Did you suddenly see spam for a Thai casino in your SharePoint environment? The culprit was a hijacked Microsoft domain.
Through various Reddit threads for IT and security specialists, reports of spam in SharePoint came in. Some business users saw spam for Thai casinos in their Microsoft environment, in the form of a very well-replicated Amazon page. The spam turned out to be originating from a hijacked Microsoft domain for Streams.
Microsoft Streams is a video streaming service that allows you to embed videos in Teams, SharePoint, and other Office applications. In 2024, the service was moved from a separate domain and integrated into SharePoint. However, the classic domain microsoftstream.com remained active since then.
Thai casino
The culprit, known only by his alias Ibiza99, took over the Microsoft domain on March 27 and replaced the content with a spam page for a Thai casino. How exactly this happened is unclear. Consequently, SharePoint servers with Streams content embedded via the legacy domain displayed the spam page. Microsoft had urged companies last year to switch to the new, integrated platform.

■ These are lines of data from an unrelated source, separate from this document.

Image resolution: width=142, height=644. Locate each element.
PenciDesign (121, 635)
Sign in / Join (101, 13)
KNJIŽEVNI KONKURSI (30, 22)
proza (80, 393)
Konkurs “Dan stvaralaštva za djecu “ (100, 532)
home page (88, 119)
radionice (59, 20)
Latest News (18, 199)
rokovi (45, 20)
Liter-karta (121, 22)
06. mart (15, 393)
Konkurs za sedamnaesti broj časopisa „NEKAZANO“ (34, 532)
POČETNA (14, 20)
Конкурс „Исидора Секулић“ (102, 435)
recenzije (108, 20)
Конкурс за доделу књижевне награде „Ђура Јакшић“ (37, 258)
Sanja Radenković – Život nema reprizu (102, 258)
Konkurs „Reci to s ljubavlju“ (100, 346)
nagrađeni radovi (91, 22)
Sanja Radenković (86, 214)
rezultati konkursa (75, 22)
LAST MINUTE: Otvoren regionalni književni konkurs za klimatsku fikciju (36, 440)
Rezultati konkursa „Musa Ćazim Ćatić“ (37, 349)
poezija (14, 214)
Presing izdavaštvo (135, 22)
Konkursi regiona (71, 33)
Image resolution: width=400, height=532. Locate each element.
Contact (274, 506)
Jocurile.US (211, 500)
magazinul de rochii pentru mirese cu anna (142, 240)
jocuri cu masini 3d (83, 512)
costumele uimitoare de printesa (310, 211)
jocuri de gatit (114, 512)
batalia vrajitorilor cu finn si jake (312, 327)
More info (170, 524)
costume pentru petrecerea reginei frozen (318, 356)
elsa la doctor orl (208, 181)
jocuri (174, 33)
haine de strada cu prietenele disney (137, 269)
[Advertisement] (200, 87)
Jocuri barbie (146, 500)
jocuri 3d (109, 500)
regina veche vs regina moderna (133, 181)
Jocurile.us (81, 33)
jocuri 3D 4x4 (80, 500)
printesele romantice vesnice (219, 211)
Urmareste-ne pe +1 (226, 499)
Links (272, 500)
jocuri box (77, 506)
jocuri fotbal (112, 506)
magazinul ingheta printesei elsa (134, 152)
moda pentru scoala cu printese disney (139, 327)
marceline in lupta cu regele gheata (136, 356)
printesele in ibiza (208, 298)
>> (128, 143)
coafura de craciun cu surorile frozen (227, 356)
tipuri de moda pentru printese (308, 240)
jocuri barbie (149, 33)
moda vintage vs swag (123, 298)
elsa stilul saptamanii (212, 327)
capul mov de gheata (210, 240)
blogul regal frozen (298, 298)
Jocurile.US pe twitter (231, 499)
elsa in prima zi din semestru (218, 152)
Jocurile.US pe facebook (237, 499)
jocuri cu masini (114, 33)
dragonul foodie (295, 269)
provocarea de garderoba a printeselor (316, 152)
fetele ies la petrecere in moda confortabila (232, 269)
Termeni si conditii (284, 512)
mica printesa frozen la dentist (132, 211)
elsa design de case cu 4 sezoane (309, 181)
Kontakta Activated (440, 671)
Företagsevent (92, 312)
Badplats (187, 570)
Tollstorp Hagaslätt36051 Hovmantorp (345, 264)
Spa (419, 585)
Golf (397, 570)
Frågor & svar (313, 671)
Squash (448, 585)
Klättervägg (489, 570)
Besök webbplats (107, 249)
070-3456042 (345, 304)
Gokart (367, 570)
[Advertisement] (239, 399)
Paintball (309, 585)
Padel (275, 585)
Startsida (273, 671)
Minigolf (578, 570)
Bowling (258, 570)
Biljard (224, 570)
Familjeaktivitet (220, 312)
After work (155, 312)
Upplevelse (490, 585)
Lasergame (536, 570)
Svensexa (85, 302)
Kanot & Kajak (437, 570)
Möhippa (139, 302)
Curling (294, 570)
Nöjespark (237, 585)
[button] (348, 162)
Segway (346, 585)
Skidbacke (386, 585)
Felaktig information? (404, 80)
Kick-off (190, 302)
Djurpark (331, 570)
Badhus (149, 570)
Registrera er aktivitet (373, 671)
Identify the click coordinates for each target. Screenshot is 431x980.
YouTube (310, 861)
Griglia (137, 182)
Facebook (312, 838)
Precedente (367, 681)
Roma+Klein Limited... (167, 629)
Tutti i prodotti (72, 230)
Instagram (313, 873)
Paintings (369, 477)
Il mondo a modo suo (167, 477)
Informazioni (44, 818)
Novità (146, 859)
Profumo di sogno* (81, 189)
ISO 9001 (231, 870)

Microsoft has since taken the Streams domain offline, causing the spam page to disappear. It’s unclear how many companies saw the spam in their SharePoint environment. “We are aware of these reports and have taken appropriate measures to further prevent access to the affected domains,” Microsoft confirms to Bleeping Computer without further explanation.
The intention behind the campaign remains a matter of speculation, but fortunately, the perpetrators did not misuse the Microsoft Stream service to take over SharePoint environments. Microsoft has learned a valuable IT lesson: if you’re no longer using a domain, take it offline.